The Boss looked grumpy this morning - he was croaky too, and shaking his head at us. A dog has to look away when he does that because, chances are, a dog has done something wrong.
I looked at Queenie and she looked the other way too. Then I remembered that big brown snake I monstered yesterday - that's why he's hoarse, I thought. He was screaming at us to get back from the snake - and lost his voice!
I tried wagging my tail but it didn't do any good. You'd reckon he'd be pleased the way I tore this thing in half but he isn't. He says I'm stupid. But he doesn't appreciate how quick I am.
He was walking Queenie and me down to the dog run late Sunday morning and we spotted it before he did - an Eastern Brown, Pseudonaja textilis, a little over four feet long, caught up between the chicken wire and the fine mesh. Queenie dived in to nip it on the tail and it took off like a rocket across the lawn so we were both onto it in a flash.
The Boss was yelling his head off but you can't let a chance go by can you? The Golden Leave-it-There had seen it too and was making a bee-line for the wriggling reptile and we couldn't let him get there before us.
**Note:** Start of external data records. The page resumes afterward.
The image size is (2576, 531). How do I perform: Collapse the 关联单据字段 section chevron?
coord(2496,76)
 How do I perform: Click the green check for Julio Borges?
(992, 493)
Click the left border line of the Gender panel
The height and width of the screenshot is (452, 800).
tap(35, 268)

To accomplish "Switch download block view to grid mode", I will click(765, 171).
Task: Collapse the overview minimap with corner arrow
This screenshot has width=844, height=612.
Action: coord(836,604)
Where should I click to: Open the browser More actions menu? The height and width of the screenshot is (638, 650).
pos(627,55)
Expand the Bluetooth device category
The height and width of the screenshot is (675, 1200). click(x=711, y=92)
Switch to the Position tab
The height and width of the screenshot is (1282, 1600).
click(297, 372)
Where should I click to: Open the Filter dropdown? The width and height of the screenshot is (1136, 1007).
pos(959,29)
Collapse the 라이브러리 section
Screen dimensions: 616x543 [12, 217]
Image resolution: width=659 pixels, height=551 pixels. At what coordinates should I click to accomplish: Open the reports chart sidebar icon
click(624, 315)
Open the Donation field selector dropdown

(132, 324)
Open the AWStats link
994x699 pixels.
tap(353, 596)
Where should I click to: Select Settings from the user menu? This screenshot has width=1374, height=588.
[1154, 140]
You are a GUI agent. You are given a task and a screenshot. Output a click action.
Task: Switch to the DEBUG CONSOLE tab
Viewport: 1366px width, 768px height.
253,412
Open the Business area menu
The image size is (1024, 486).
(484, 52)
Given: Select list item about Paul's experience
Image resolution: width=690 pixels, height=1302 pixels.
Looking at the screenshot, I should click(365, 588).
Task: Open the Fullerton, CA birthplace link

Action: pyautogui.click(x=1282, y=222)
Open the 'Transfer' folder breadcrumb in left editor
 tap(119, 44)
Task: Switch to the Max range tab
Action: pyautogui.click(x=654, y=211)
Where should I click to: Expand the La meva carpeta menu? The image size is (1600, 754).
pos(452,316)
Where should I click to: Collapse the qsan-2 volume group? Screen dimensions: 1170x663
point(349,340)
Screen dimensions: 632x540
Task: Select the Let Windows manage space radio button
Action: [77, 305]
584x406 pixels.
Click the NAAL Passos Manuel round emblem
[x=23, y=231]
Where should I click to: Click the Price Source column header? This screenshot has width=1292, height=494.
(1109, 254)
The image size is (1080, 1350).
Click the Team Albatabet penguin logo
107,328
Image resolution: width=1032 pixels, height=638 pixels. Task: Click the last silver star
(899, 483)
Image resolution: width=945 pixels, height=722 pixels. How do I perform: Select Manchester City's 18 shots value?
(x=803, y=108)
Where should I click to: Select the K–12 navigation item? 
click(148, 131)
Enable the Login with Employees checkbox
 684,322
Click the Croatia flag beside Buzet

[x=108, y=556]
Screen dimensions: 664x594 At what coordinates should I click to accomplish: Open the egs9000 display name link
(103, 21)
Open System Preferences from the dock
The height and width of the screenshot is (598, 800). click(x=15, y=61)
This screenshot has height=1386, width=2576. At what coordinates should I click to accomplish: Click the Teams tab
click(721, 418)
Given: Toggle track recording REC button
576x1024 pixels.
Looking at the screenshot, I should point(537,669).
Queenie grabbed the snake somewhere towards its head, I reckon, and I took a big bite down the back and bit it clean in half, flicking the back end high in the air over The Boss's head.
He wasn't as impressed as I thought he'd be - he grabbed us by the scruff and hurled us into the dog run, then went looking for a shovel to finish off the front half, which was sneaking off through the grass. Not showing much pace by now, mind you.
The Boss was red in the face. Smoking, really. He's been trying to tell us to back away from snakes - reckons these browns are the second-most venomous snake in the world and strike high and fast when they're riled. Says a lot of dogs die from brown snake bites and 60% of people who die from snake bite cop it from a brown.
It's Latin name, the textilis bit, comes from the patterns on its skin. The French chappie, Jules Verreaux, who recorded the first one in detail back in 1846, said the fine meshed patterns reminded him of elegant French stockings.
They're a handsome snake, The Boss says, and he usually tries to shoo them away if he sees them around the house. He'll walk around behind them slowly and likes the way they lift their head to watch, then slither off in the other direction.
Unless we're around, in which case he gets edgy. Real edgy. Queenie and I reckon we'd be okay even if a brown sunk its fangs in, though. The Boss would run us into town to the Vet and get some of that anti-venom into us. We might be low key for a day or so but hey, $1200 later we'd be back to normal.
And what's money to The Boss when he's got such a useful hound, like me? Woof!